- WORK REQUEST: No pictures should appear in the copy; otherwise retype the entries exactly.

Screenshot grounding data
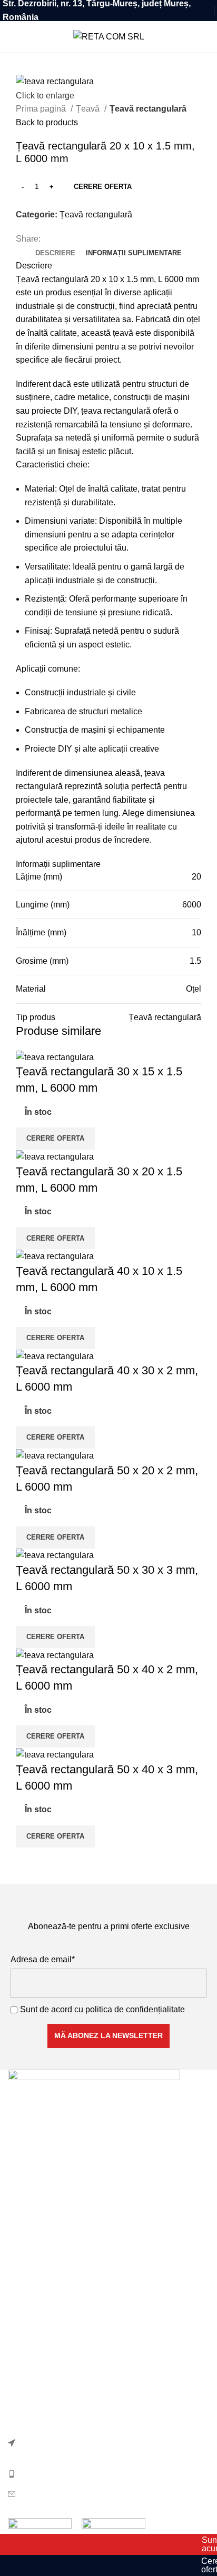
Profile (20, 2216)
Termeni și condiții (41, 2368)
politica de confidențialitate (135, 2009)
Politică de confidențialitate (58, 2328)
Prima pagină (42, 108)
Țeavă (89, 108)
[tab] (55, 253)
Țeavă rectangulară (148, 108)
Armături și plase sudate (53, 2196)
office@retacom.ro (53, 2493)
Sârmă (20, 2255)
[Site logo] (108, 36)
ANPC (20, 2407)
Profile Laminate (38, 2235)
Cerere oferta (103, 187)
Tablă (18, 2275)
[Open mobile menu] (12, 36)
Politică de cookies (43, 2348)
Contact (22, 2388)
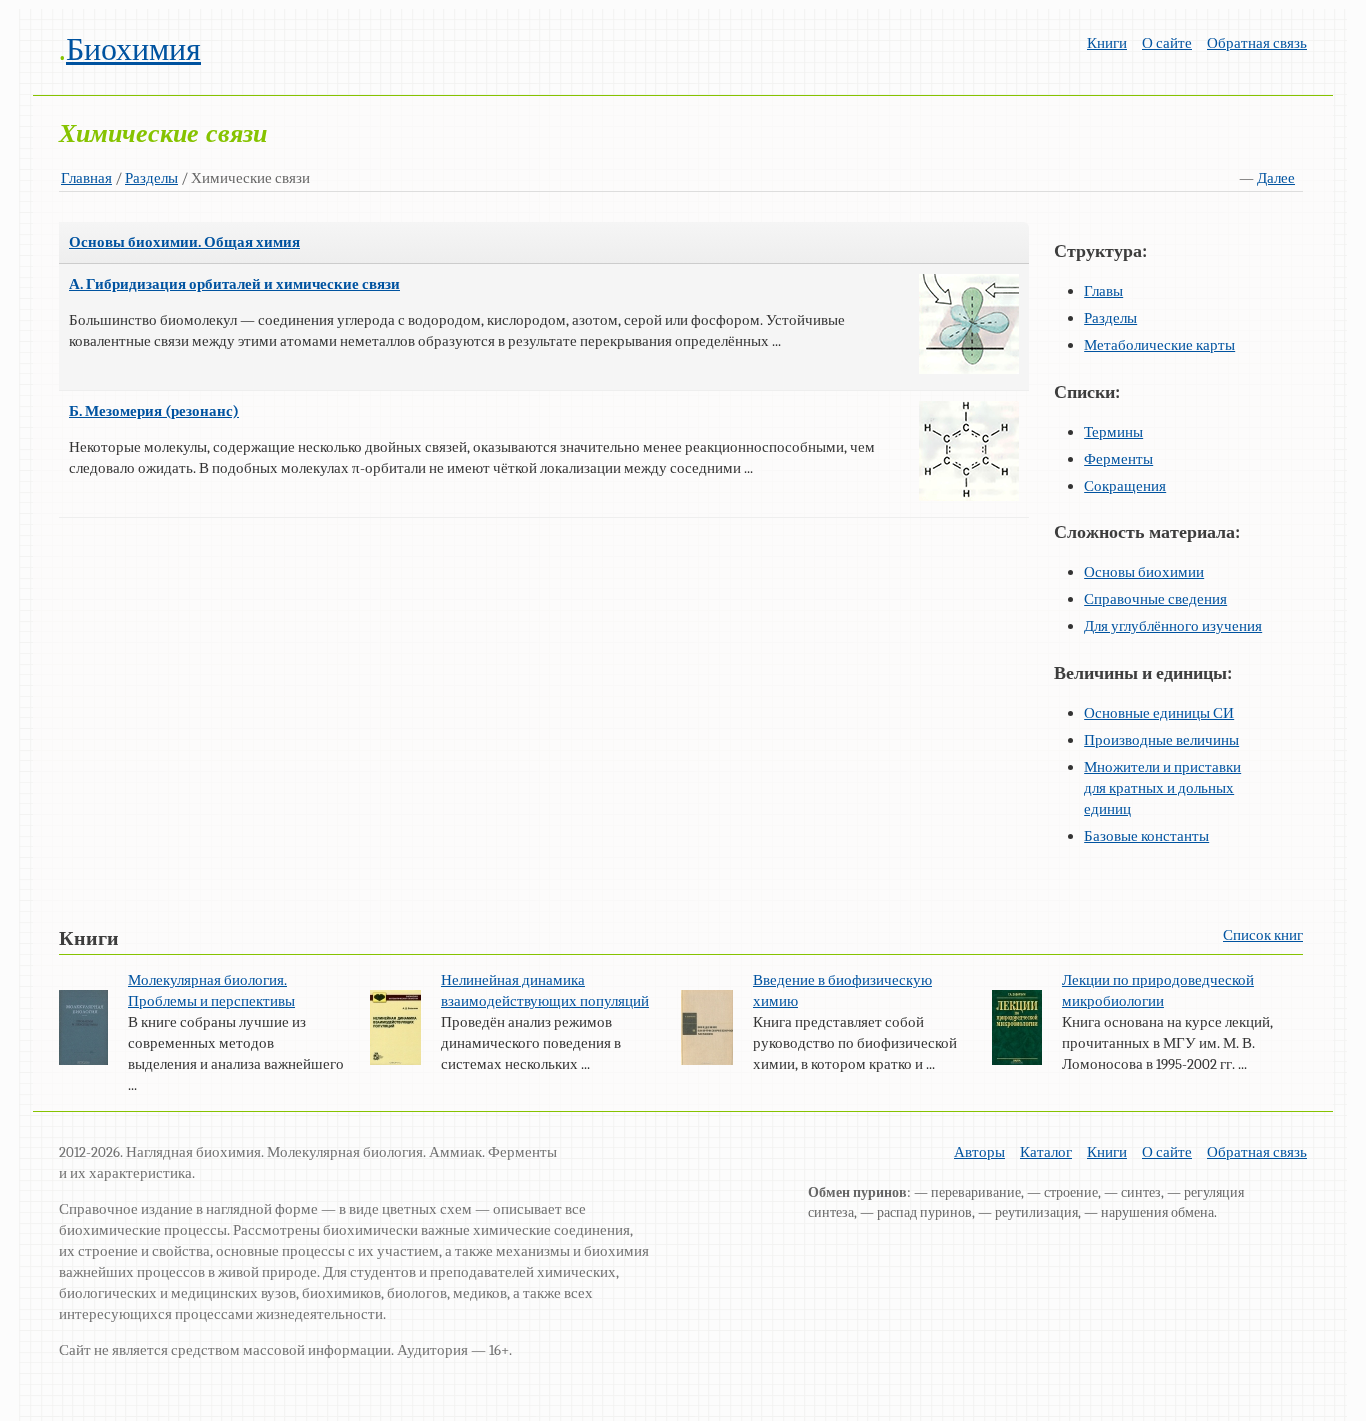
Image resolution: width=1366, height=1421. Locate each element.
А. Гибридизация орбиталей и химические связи (234, 284)
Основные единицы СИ (1159, 713)
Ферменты (1118, 459)
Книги (1107, 43)
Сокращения (1125, 486)
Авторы (979, 1152)
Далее (1276, 178)
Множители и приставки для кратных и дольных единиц (1162, 788)
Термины (1113, 432)
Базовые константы (1146, 836)
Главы (1103, 291)
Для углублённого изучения (1173, 626)
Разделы (151, 178)
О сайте (1167, 43)
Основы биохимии (1144, 572)
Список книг (1263, 935)
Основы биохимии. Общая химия (184, 242)
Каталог (1046, 1152)
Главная (86, 178)
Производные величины (1161, 740)
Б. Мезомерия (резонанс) (154, 411)
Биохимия (133, 49)
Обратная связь (1257, 43)
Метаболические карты (1159, 345)
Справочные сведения (1155, 599)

- RESULT FOR THIS EXERCISE:
Profile (20, 2216)
Termeni și condiții (41, 2368)
politica de confidențialitate (135, 2009)
Politică de confidențialitate (58, 2328)
Prima pagină (42, 108)
Țeavă (89, 108)
[tab] (55, 253)
Țeavă rectangulară (148, 108)
Armături și plase sudate (53, 2196)
office@retacom.ro (53, 2493)
Sârmă (20, 2255)
[Site logo] (108, 36)
ANPC (20, 2407)
Profile Laminate (38, 2235)
Cerere oferta (103, 187)
Tablă (18, 2275)
[Open mobile menu] (12, 36)
Politică de cookies (43, 2348)
Contact (22, 2388)
Image resolution: width=1366, height=1421. Locate each element.
А. Гибридизация орбиталей и химические связи (234, 284)
Основные единицы СИ (1159, 713)
Ферменты (1118, 459)
Книги (1107, 43)
Сокращения (1125, 486)
Авторы (979, 1152)
Далее (1276, 178)
Множители и приставки для кратных и дольных единиц (1162, 788)
Термины (1113, 432)
Базовые константы (1146, 836)
Главы (1103, 291)
Для углублённого изучения (1173, 626)
Разделы (151, 178)
О сайте (1167, 43)
Основы биохимии (1144, 572)
Список книг (1263, 935)
Основы биохимии. Общая химия (184, 242)
Каталог (1046, 1152)
Главная (86, 178)
Производные величины (1161, 740)
Б. Мезомерия (резонанс) (154, 411)
Биохимия (133, 49)
Обратная связь (1257, 43)
Метаболические карты (1159, 345)
Справочные сведения (1155, 599)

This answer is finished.